Pixel coordinate grounding data:
□ □ □ □ □

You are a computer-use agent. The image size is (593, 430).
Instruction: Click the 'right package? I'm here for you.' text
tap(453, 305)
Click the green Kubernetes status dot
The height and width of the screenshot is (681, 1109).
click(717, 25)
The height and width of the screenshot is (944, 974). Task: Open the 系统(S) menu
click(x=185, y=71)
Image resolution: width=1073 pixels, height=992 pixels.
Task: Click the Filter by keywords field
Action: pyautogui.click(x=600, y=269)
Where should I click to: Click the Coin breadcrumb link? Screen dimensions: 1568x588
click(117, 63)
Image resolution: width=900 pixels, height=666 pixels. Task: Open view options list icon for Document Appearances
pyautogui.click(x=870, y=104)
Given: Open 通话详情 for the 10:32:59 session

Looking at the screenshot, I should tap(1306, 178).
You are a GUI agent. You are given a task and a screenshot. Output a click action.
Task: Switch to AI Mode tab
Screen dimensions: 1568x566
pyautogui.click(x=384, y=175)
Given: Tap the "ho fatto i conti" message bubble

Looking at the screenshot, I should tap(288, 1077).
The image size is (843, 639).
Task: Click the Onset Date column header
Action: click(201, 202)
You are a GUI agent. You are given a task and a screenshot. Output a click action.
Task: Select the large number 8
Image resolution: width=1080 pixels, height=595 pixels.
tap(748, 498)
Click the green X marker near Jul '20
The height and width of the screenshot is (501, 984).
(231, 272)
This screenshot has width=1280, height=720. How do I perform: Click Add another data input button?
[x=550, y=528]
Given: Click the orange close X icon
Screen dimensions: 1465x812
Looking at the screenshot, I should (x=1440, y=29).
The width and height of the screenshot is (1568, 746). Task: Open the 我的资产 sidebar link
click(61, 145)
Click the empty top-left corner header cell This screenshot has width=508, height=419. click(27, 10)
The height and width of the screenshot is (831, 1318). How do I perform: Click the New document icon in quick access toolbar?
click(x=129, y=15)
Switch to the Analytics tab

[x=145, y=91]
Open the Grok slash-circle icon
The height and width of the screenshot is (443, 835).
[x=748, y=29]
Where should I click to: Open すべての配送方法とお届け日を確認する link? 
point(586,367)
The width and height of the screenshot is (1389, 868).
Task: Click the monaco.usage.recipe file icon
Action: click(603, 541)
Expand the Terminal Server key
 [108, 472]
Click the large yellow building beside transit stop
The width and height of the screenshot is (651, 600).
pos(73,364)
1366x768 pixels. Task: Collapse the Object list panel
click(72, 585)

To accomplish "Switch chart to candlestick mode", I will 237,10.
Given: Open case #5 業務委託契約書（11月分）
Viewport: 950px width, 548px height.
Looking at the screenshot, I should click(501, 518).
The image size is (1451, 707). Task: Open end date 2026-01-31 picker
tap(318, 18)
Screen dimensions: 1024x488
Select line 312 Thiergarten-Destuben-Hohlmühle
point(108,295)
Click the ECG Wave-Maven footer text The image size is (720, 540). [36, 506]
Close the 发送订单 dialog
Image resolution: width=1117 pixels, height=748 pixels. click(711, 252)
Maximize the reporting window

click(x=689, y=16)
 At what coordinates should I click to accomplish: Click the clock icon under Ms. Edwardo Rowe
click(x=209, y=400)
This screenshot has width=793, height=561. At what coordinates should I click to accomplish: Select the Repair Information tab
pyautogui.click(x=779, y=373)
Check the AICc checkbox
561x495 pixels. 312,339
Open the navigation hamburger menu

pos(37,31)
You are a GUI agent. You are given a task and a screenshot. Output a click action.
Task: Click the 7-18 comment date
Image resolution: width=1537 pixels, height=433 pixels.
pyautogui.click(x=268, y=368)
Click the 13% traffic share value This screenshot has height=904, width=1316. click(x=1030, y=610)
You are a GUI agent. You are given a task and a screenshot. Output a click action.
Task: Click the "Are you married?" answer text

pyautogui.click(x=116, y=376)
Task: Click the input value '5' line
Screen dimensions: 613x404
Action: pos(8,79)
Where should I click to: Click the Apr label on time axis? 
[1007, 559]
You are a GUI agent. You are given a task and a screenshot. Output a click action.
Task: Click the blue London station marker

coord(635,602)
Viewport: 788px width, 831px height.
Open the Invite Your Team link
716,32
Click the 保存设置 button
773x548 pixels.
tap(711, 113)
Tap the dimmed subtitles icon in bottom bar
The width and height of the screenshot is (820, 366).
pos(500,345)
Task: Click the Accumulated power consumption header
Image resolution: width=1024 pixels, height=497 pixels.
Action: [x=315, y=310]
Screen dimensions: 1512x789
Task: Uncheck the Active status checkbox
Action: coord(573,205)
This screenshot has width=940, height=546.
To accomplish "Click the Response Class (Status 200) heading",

□ □ □ □ □

# ACTIVITY:
What you should produce is an exact retyping of every line above.

# SOLVED EXERCISE:
You are a computer-use agent. The image size is (593, 430).
Instruction: Click the 'right package? I'm here for you.' text
tap(453, 305)
Click the green Kubernetes status dot
The height and width of the screenshot is (681, 1109).
click(717, 25)
The height and width of the screenshot is (944, 974). Task: Open the 系统(S) menu
click(x=185, y=71)
Image resolution: width=1073 pixels, height=992 pixels.
Task: Click the Filter by keywords field
Action: pyautogui.click(x=600, y=269)
Where should I click to: Click the Coin breadcrumb link? Screen dimensions: 1568x588
click(117, 63)
Image resolution: width=900 pixels, height=666 pixels. Task: Open view options list icon for Document Appearances
pyautogui.click(x=870, y=104)
Given: Open 通话详情 for the 10:32:59 session

Looking at the screenshot, I should tap(1306, 178).
You are a GUI agent. You are given a task and a screenshot. Output a click action.
Task: Switch to AI Mode tab
Screen dimensions: 1568x566
pyautogui.click(x=384, y=175)
Given: Tap the "ho fatto i conti" message bubble

Looking at the screenshot, I should tap(288, 1077).
The image size is (843, 639).
Task: Click the Onset Date column header
Action: click(201, 202)
You are a GUI agent. You are given a task and a screenshot. Output a click action.
Task: Select the large number 8
Image resolution: width=1080 pixels, height=595 pixels.
tap(748, 498)
Click the green X marker near Jul '20
The height and width of the screenshot is (501, 984).
(231, 272)
This screenshot has width=1280, height=720. How do I perform: Click Add another data input button?
[x=550, y=528]
Given: Click the orange close X icon
Screen dimensions: 1465x812
Looking at the screenshot, I should (x=1440, y=29).
The width and height of the screenshot is (1568, 746). Task: Open the 我的资产 sidebar link
click(61, 145)
Click the empty top-left corner header cell This screenshot has width=508, height=419. click(27, 10)
The height and width of the screenshot is (831, 1318). How do I perform: Click the New document icon in quick access toolbar?
click(x=129, y=15)
Switch to the Analytics tab

[x=145, y=91]
Open the Grok slash-circle icon
The height and width of the screenshot is (443, 835).
[x=748, y=29]
Where should I click to: Open すべての配送方法とお届け日を確認する link? 
point(586,367)
The width and height of the screenshot is (1389, 868).
Task: Click the monaco.usage.recipe file icon
Action: click(603, 541)
Expand the Terminal Server key
 [108, 472]
Click the large yellow building beside transit stop
The width and height of the screenshot is (651, 600).
pos(73,364)
1366x768 pixels. Task: Collapse the Object list panel
click(72, 585)

To accomplish "Switch chart to candlestick mode", I will 237,10.
Given: Open case #5 業務委託契約書（11月分）
Viewport: 950px width, 548px height.
Looking at the screenshot, I should click(501, 518).
The image size is (1451, 707). Task: Open end date 2026-01-31 picker
tap(318, 18)
Screen dimensions: 1024x488
Select line 312 Thiergarten-Destuben-Hohlmühle
point(108,295)
Click the ECG Wave-Maven footer text The image size is (720, 540). [36, 506]
Close the 发送订单 dialog
Image resolution: width=1117 pixels, height=748 pixels. click(711, 252)
Maximize the reporting window

click(x=689, y=16)
 At what coordinates should I click to accomplish: Click the clock icon under Ms. Edwardo Rowe
click(x=209, y=400)
This screenshot has width=793, height=561. At what coordinates should I click to accomplish: Select the Repair Information tab
pyautogui.click(x=779, y=373)
Check the AICc checkbox
561x495 pixels. 312,339
Open the navigation hamburger menu

pos(37,31)
You are a GUI agent. You are given a task and a screenshot. Output a click action.
Task: Click the 7-18 comment date
Image resolution: width=1537 pixels, height=433 pixels.
pyautogui.click(x=268, y=368)
Click the 13% traffic share value This screenshot has height=904, width=1316. click(x=1030, y=610)
You are a GUI agent. You are given a task and a screenshot. Output a click action.
Task: Click the "Are you married?" answer text

pyautogui.click(x=116, y=376)
Task: Click the input value '5' line
Screen dimensions: 613x404
Action: pos(8,79)
Where should I click to: Click the Apr label on time axis? 
[1007, 559]
You are a GUI agent. You are given a task and a screenshot. Output a click action.
Task: Click the blue London station marker

coord(635,602)
Viewport: 788px width, 831px height.
Open the Invite Your Team link
716,32
Click the 保存设置 button
773x548 pixels.
tap(711, 113)
Tap the dimmed subtitles icon in bottom bar
The width and height of the screenshot is (820, 366).
pos(500,345)
Task: Click the Accumulated power consumption header
Image resolution: width=1024 pixels, height=497 pixels.
Action: [x=315, y=310]
Screen dimensions: 1512x789
Task: Uncheck the Active status checkbox
Action: coord(573,205)
This screenshot has width=940, height=546.
To accomplish "Click the Response Class (Status 200) heading",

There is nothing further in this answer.